The Secretary continued, "...And joining us tonight are 18 leaders who are alumni of the International Visitors Leadership Program. We have called them our 'IVLP Gold Stars,' and we've invited them back to celebrate their achievements. I know that Ann recognized them earlier at the Marriott, but their achievements are really worth celebrating. They come from every corner of the globe, from Afghanistan to Nigeria, from Cambodia to Uruguay.
"And since completing the exchange program, they've helped women get breast cancer treatment in Kosovo, they've started a news radio program in Afghanistan, they've stood up for LGBT youth in China, they've worked in civic education and environmental justice. One is the foreign affairs advisor to the president of the Czech Republic. They have all contributed their experiences, and we congratulate one and all.
"Now, I was looking back and getting the statistics, and these are amazing.
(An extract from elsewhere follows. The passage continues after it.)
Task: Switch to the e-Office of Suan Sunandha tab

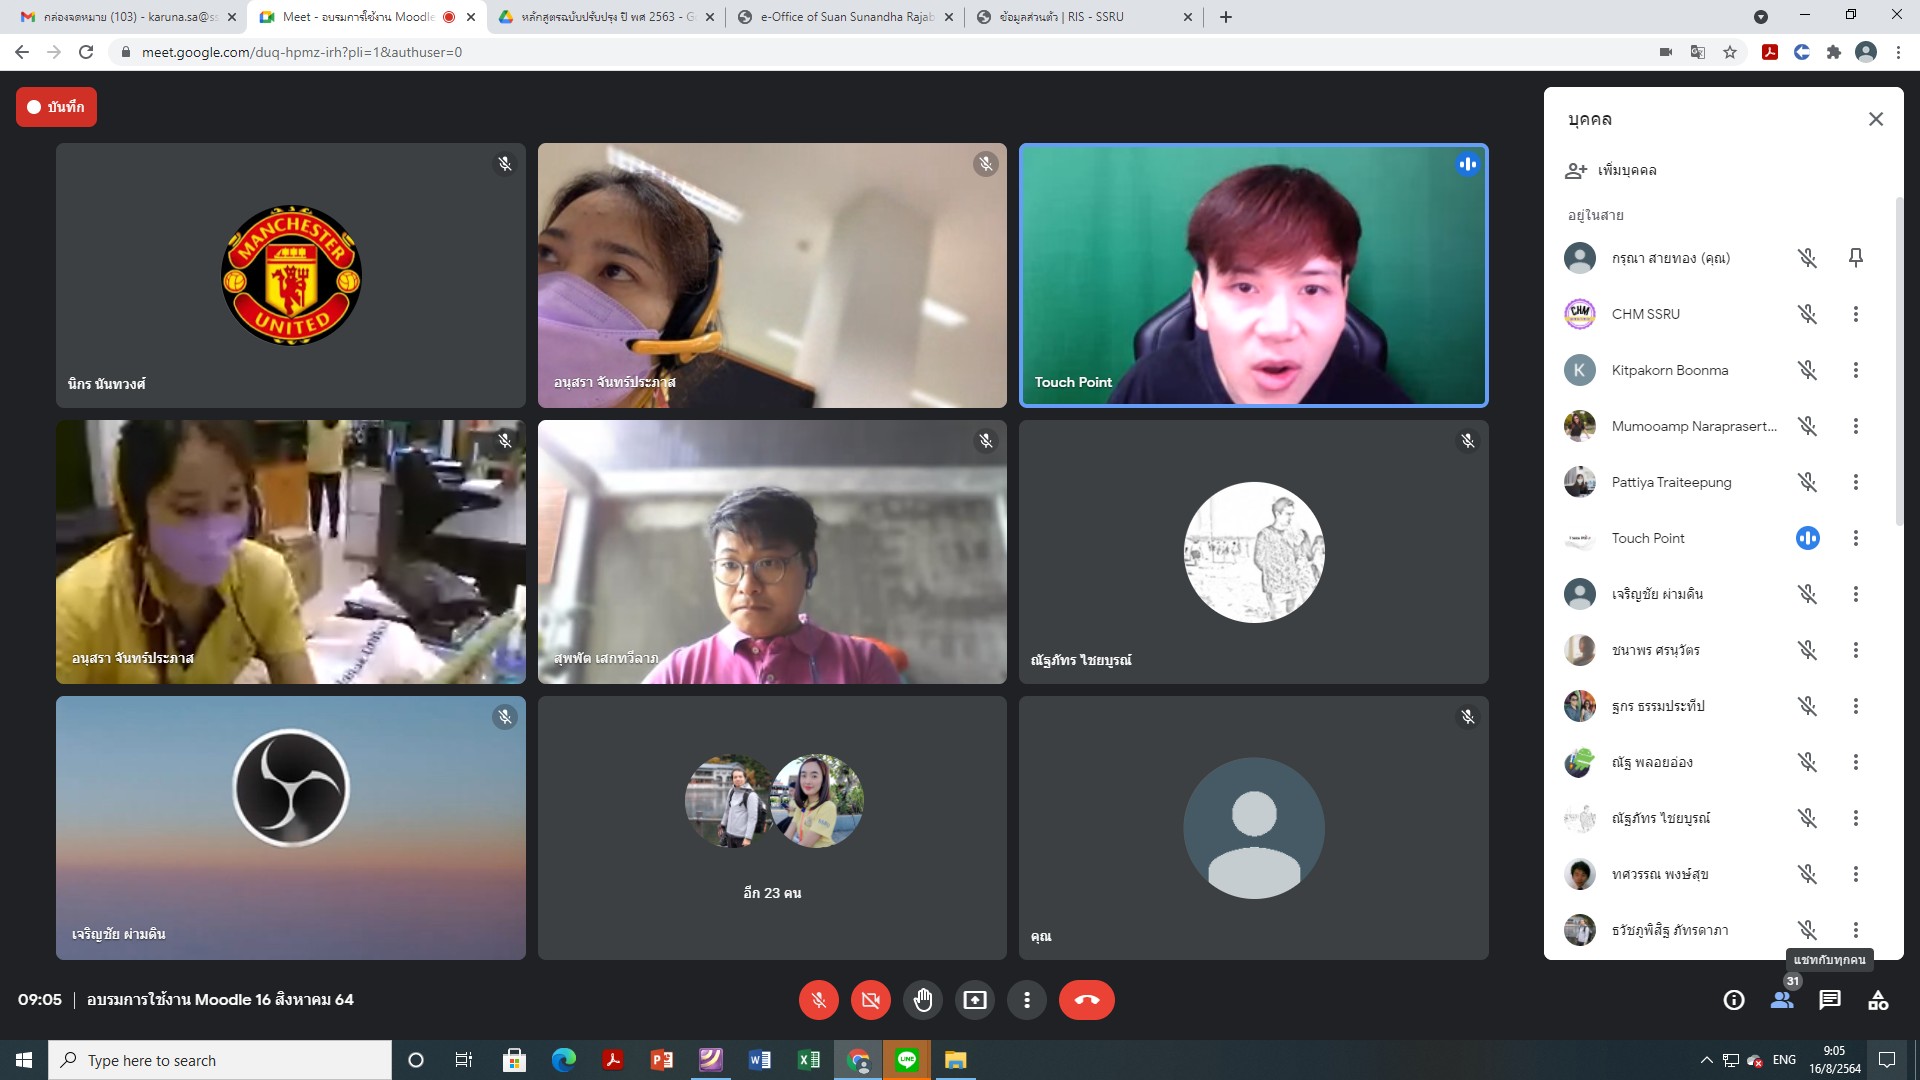Action: 845,17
Nearly 200,000 people have participated in the International Visitors Leadership Program, including -- yes, indeed -- (applause) -- including more than 320 current and former heads of state and heads of government. And as Secretary, I get to meet so many of them and I'm always so proud when they say, 'Oh, I was a Visitor,' and then they tell me their experience about where they went and where they lived and who they met. For example, Brazil's new president -- first woman president -- right -- (applause) -- and President Hamid Karzai of Afghanistan. So we have a very good relationship with people who know something about us and we know something about them."
The Bureau of Educational and Cultural Affairs' International Visitors Leadership Program (IVLP) annually brings approximately 5,000 emerging leaders from around the world to the United States to participate in professional projects with U.S. peers and to gain firsthand experience of American society and culture.
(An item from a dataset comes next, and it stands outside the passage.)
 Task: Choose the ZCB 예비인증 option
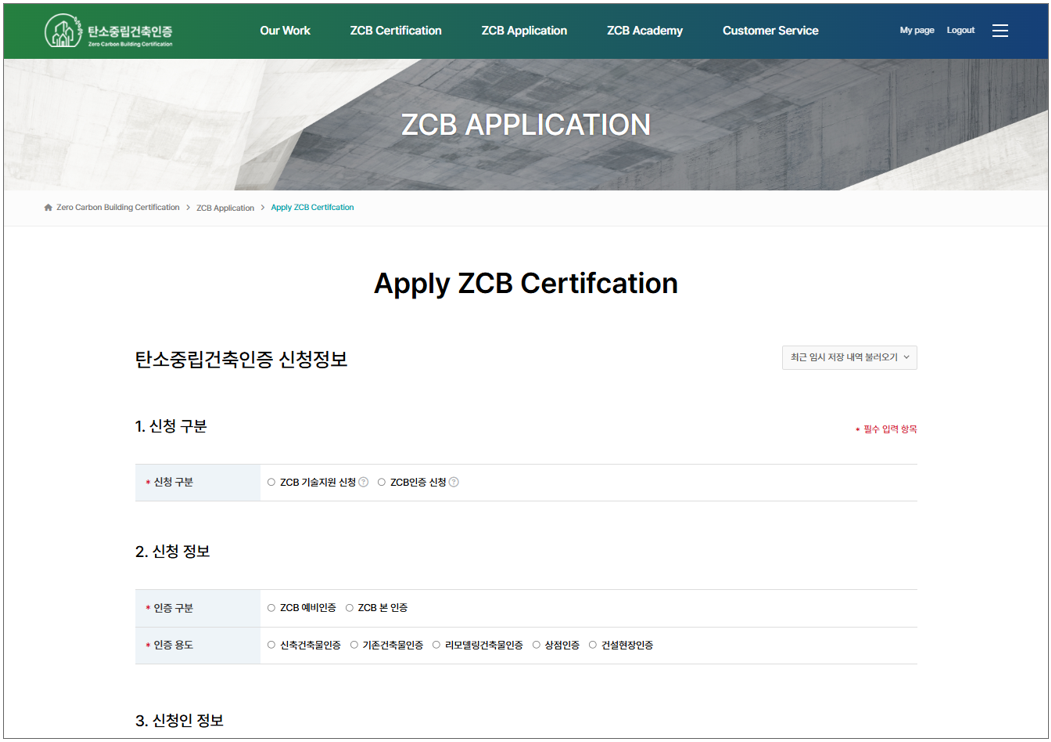(x=271, y=608)
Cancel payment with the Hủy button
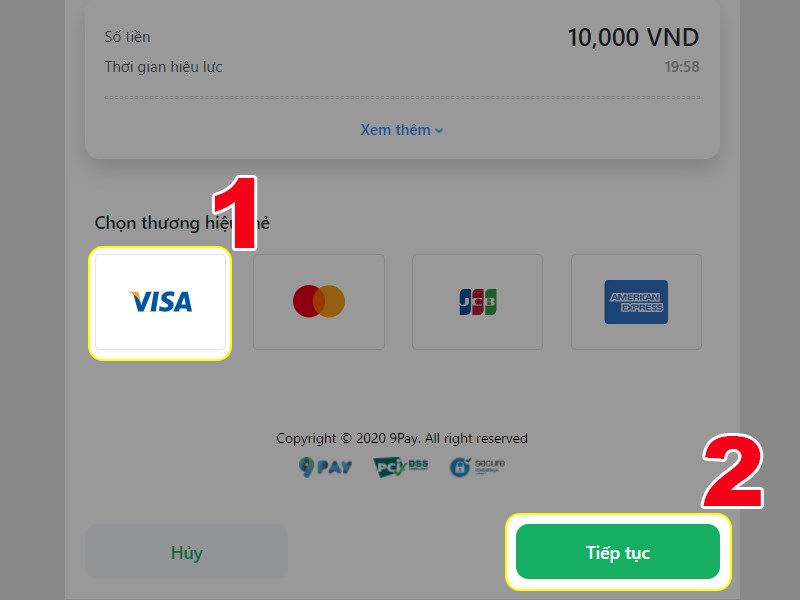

The IVLP partners with the NCIV network, which consists of nearly 80,000 American "citizen diplomats" who host international visitors in communities across the United States. Assistant Secretary of State for Educational and Cultural Affairs Ann Stock describes how citizen diplomacy is making a difference "one handshake at a time" in this blog entry.
As part of its 50th anniversary celebration, the NCIV and Department of State have launched the "Gold Stars" tour, which honors 18 returning international visitors, who were selected based on the significant achievements they made in their countries or local communities. The "Gold Stars" delegation will return to their original host communities around the United States and showcase how their participation in the international exchange program helped shape their work in their home country. For more information on the program and citizen diplomacy, go to exchanges.state.gov. To read Secretary Clinton's full remarks at tonight's event, click here.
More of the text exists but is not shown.